La situación se había tornado realmente difícil para la resistencia catalana desde 1711, al desvincularse el Archiduque Carlos del problema sucesorio en virtud de la asunción del trono austríaco como emperador en 1711 y la pérdida del apoyo inglés a Cataluña tras un pacto de la corona británica con el monarca francés, Luis XIV. Cuando le preguntaron por esta retirada de ayuda a los catalanes, un Lord inglés contestó, con sinceridad digna de encomio, "Inglaterra no tiene ni odios ni amores eternos, sino intereses ternos". Así han funcionado y funcionan las hipócritas relaciones internacionales.
En el plano internacional la guerra finiquitó con la firma de la Paz de Utrecht (1713-1714), que implicaba el fracaso de la política española continental y mediterránea, pues perdía las posesiones italianas.

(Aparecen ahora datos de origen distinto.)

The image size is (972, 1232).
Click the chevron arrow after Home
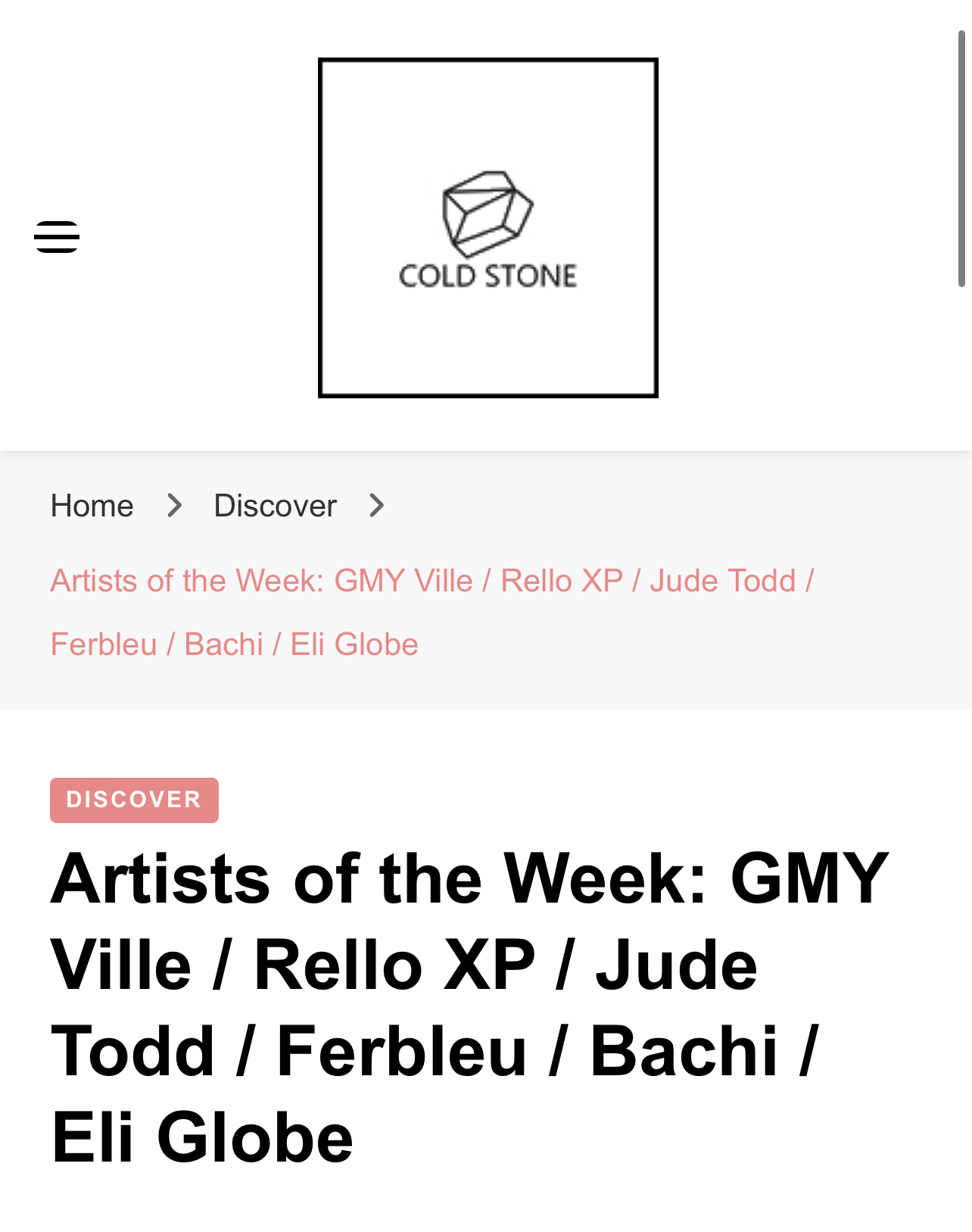tap(175, 505)
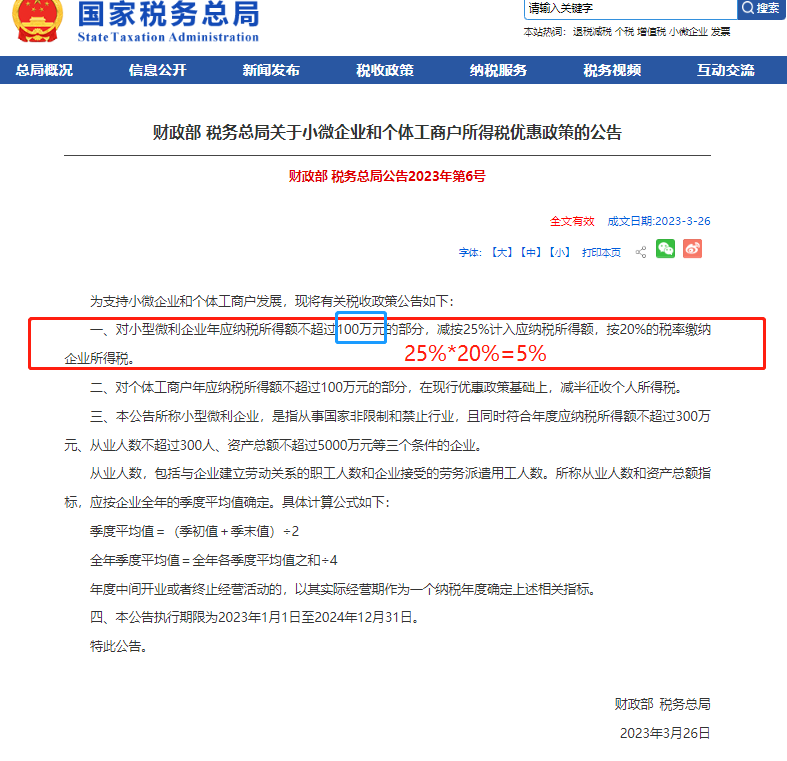Viewport: 787px width, 761px height.
Task: Click hot keyword 增值税
Action: pyautogui.click(x=651, y=32)

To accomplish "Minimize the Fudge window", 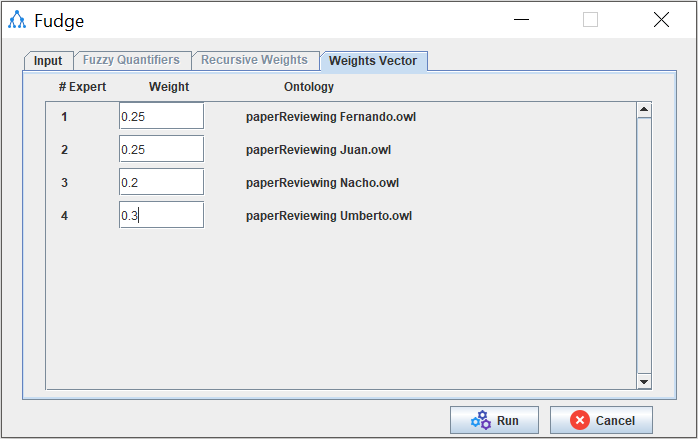I will [520, 20].
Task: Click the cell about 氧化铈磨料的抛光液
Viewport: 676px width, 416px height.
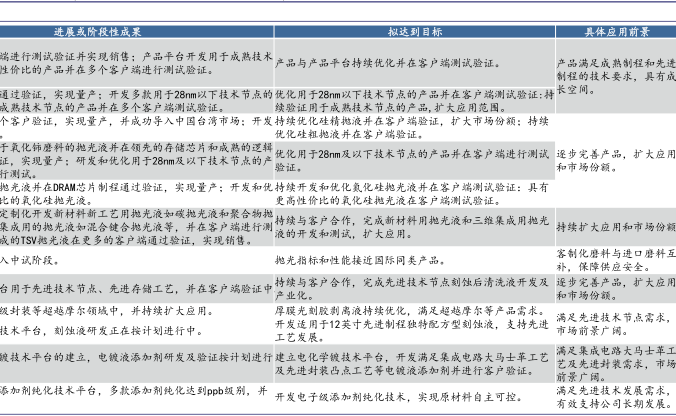Action: (136, 158)
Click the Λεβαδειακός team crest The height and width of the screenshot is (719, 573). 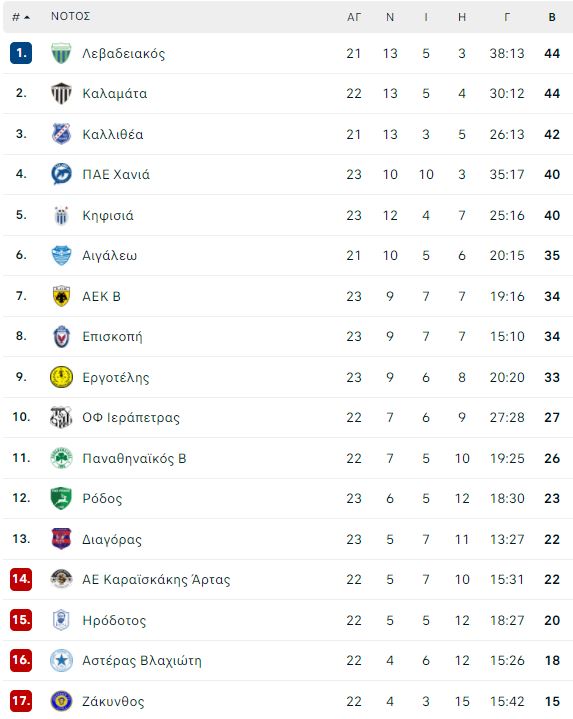pos(61,53)
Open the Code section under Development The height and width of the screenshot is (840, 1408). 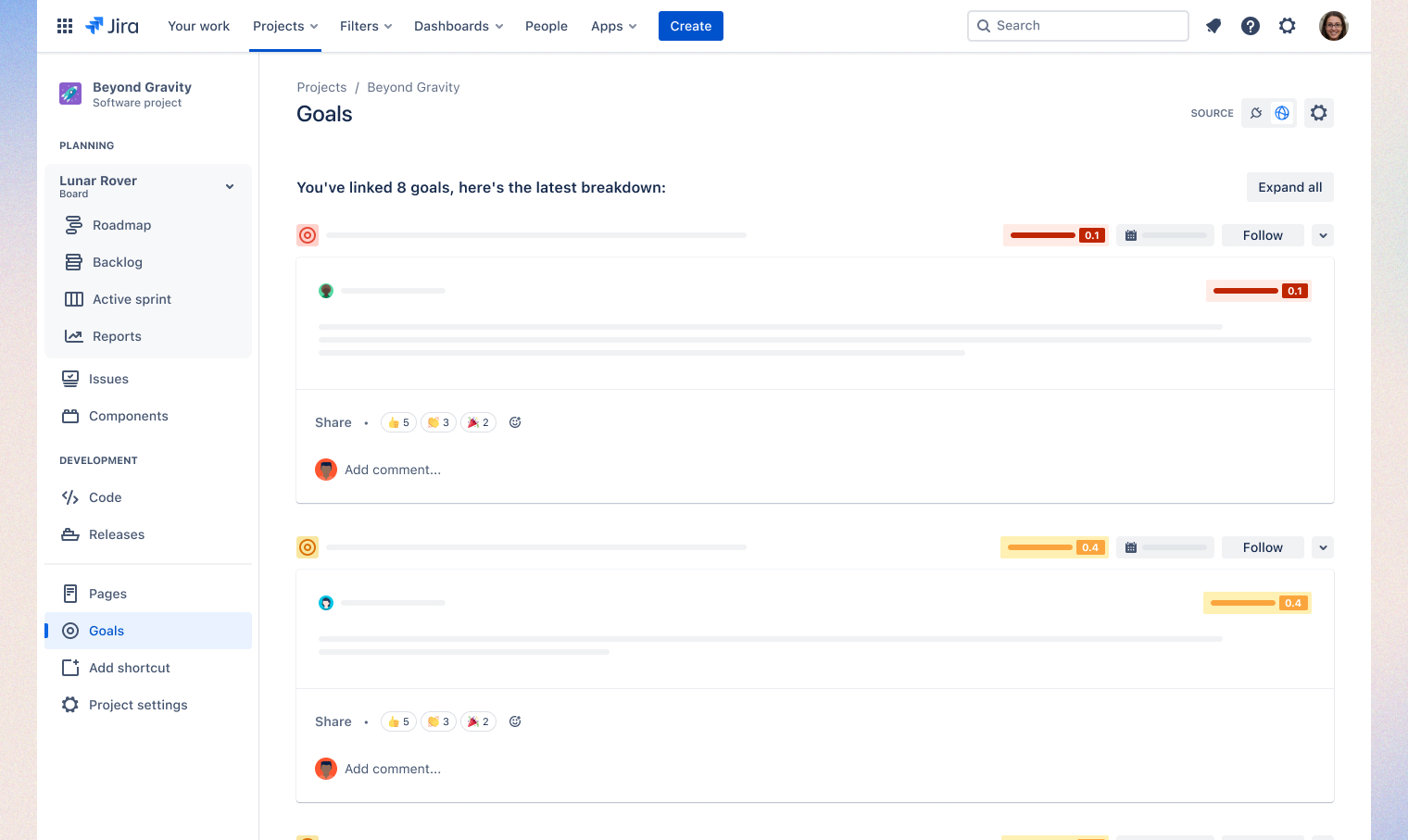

Inglaterra salía altamente beneficiada, convirtiéndose en potencia hegemónica marítima, al controlar el tráfico del Mediterráneo mediante los enclaves de Gibraltar y Menorca, poseer las claves del comercio americano con el llamado navío de permiso y el aprovisionamiento de esclavos, introducir productos ingleses de contrabando y monopolizar la pesca en el mar del Norte.
En el plano peninsular la dinastía filipista tenía carta blanca, en virtud de la conquista armada, para instaurar la uniformización de todos los territorios, asimilándolos a las leyes de Castilla mediante los llamados Decretos de Nueva Planta, promulgados en 1707, aplicables a los reinos de Aragón y Valencia, en 1716, al Principado de Cataluña y en 1718, al reino de Mallorca.
En el preámbulo de los decretos de 1707 se puede observar la fundamentación argumental con el monarca Felipe V se arroga la facultad de la abolición de los fueros aragoneses y valencianos: rebelión de los habitantes, ruptura del juramento de fidelidad, liberalidad de la concesión de sus fueros y privilegios, diferencia con los restantes reinos, legítima posesión de las Coronas y justo derecho de conquista.
Desaparecieron todas las leyes específicas, es decir, los fueros de los distintos reinos de la Corona de Aragón, sus instituciones privativas en los diferentes niveles de la administración, la moneda propia, los somatenes y la extranjería. Se impusieron las leyes e instituciones castellanas y nuevos organismos como la Intendencia o Hacienda Pública, un nuevo impuesto, el catastro etc.. La Universidad de Barcelona fue trasladada a Cervera, en Lleida, y se promulgaron severas y sibilinas medidas contra la lengua catalana. En la instrucción secreta de 1717, remitida a los corregidores para el ejercicio de sus empleos se afirmaba:
"Pondrá el mayor cuydado en introduzir la lengus castellana, a cuyo fin dará las más providencias más templadas y disimuladas para que se consiga el efecto, sin que se note el cuydado".
Es evidente que el efecto no se consiguió, pues el rescoldo de su recuperación nunca de apagó. La lengua y cultura catalanas resurgieron a partir de la segunda mitad del siglo XIX y hoy gozan de buena salud.